**Record extracts:**
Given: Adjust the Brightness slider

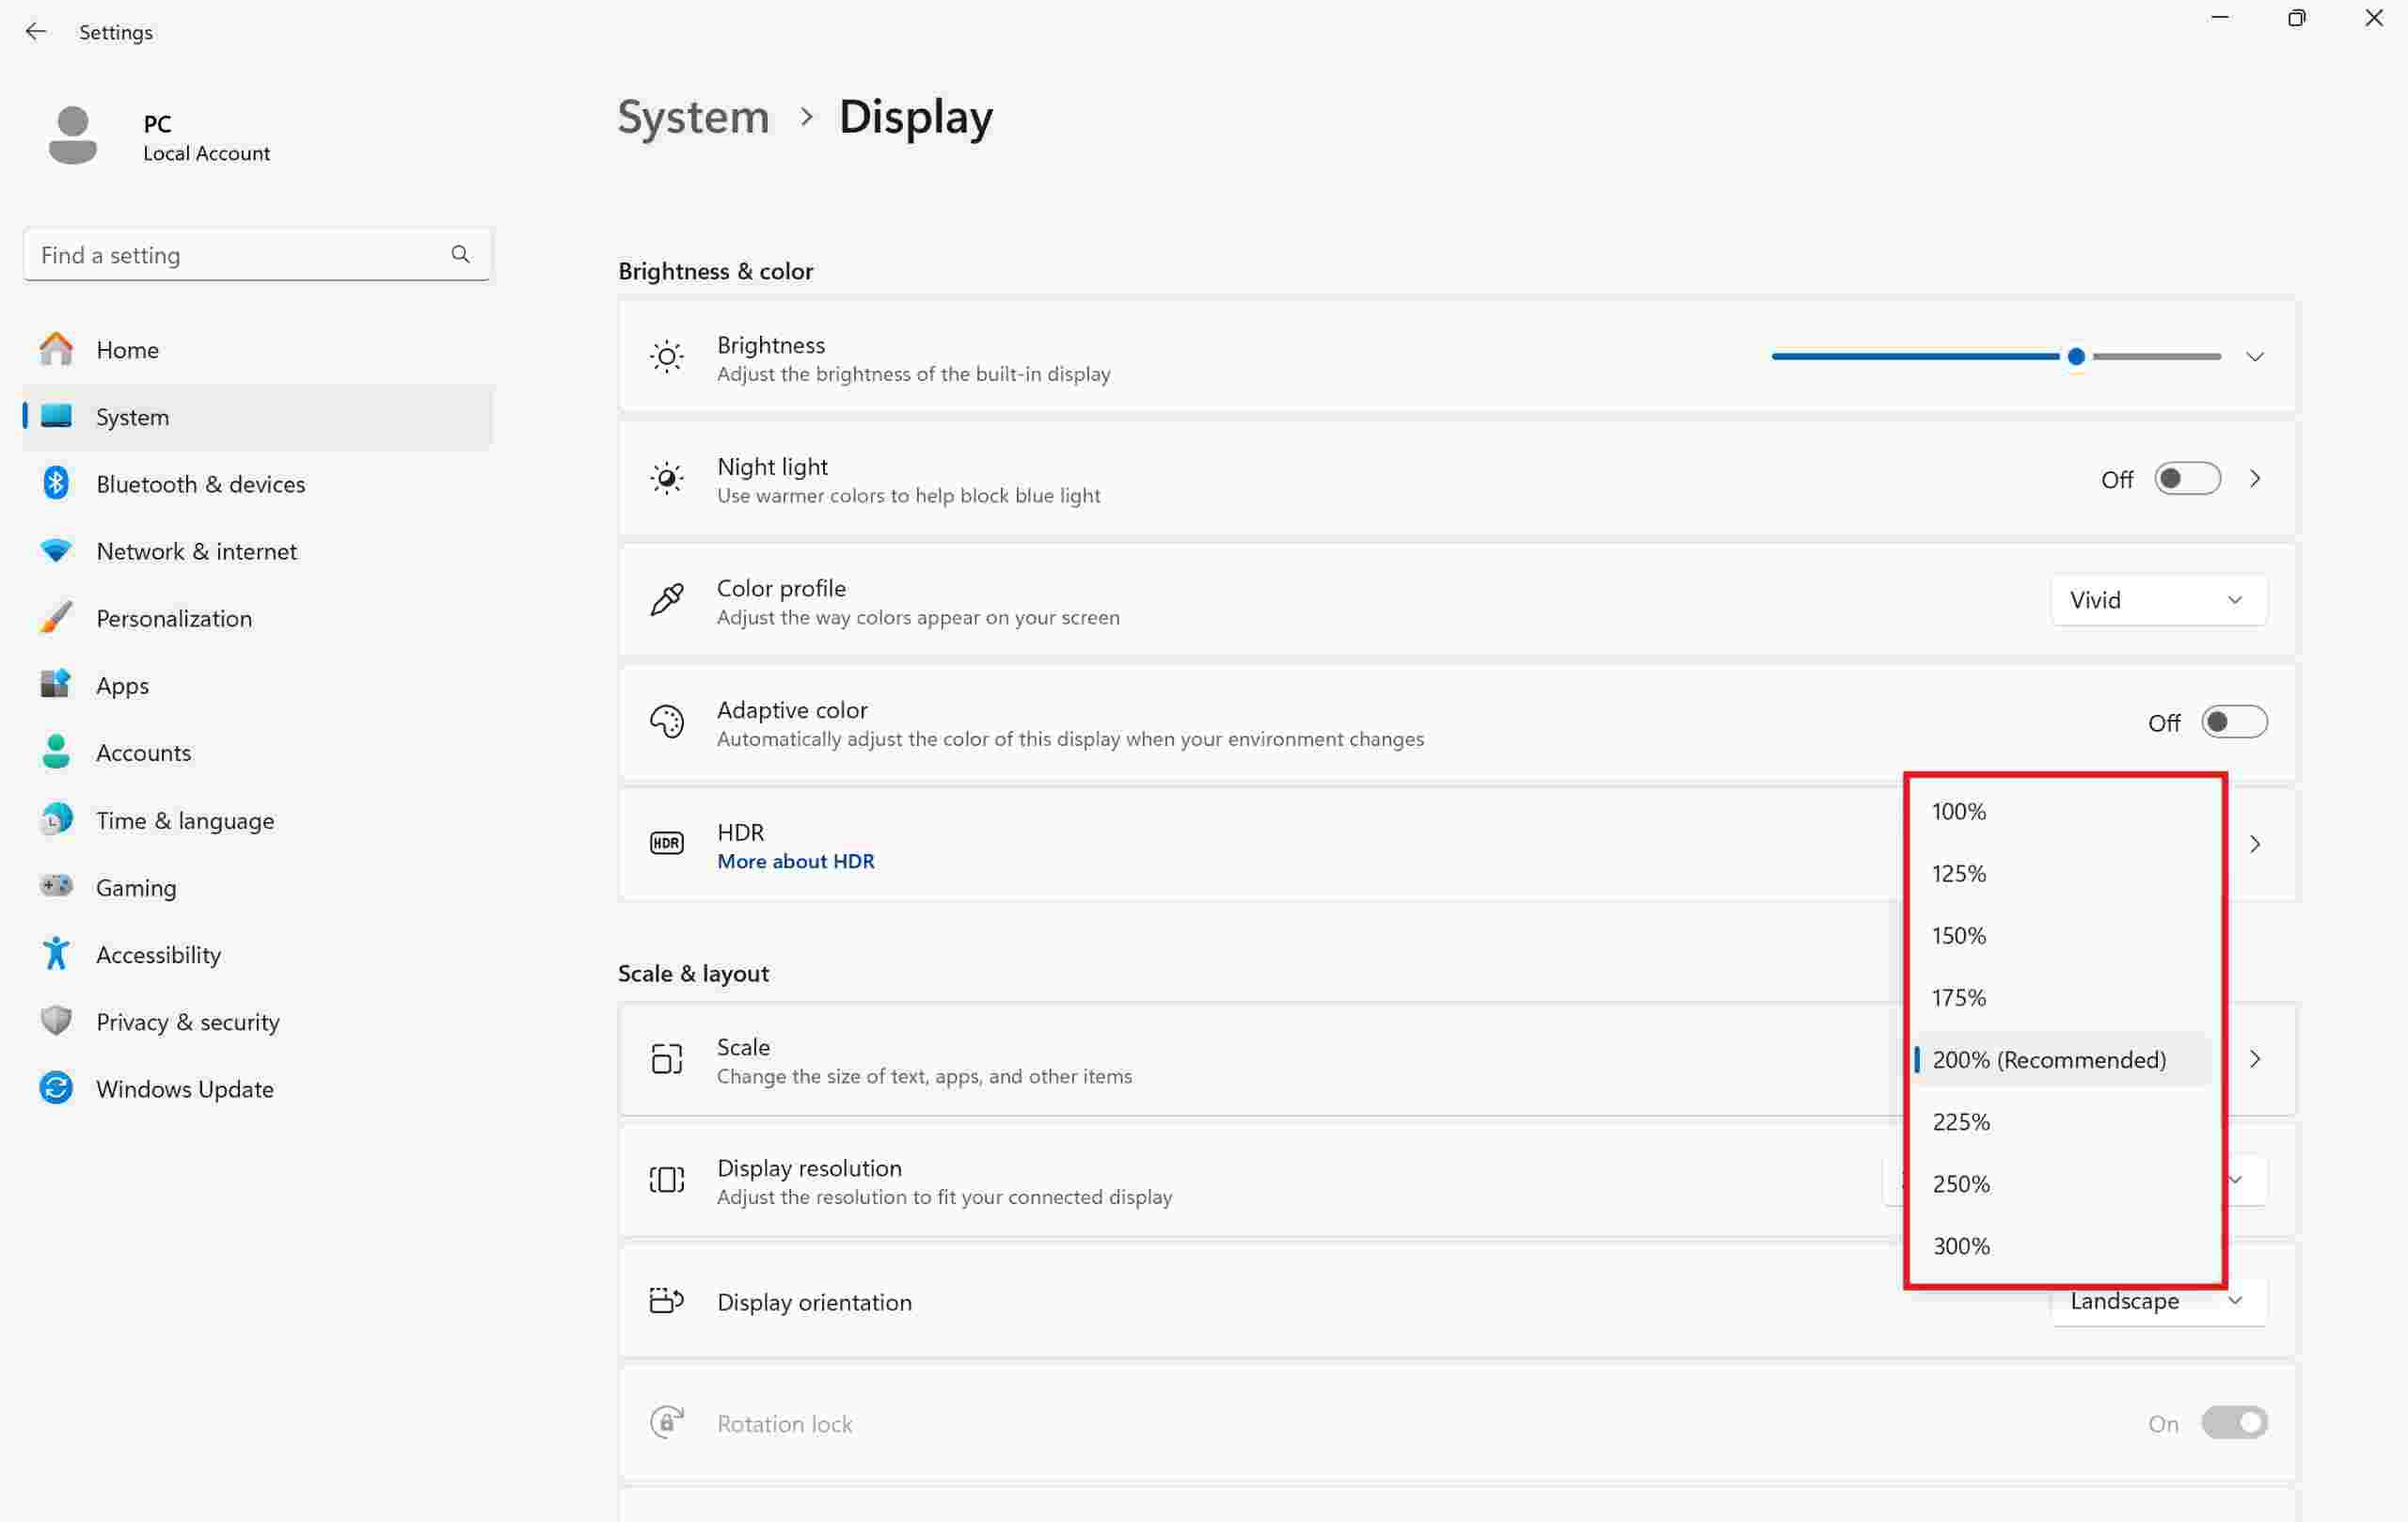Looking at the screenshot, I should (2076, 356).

* * *

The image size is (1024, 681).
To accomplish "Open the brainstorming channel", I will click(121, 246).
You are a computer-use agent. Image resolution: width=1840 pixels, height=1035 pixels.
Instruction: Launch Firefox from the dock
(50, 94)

**Your instructions:** Show each line of the records that contains the word "channel". Treat uppercase and lowercase as different.

**Expected output:**
To accomplish "Open the brainstorming channel", I will click(121, 246).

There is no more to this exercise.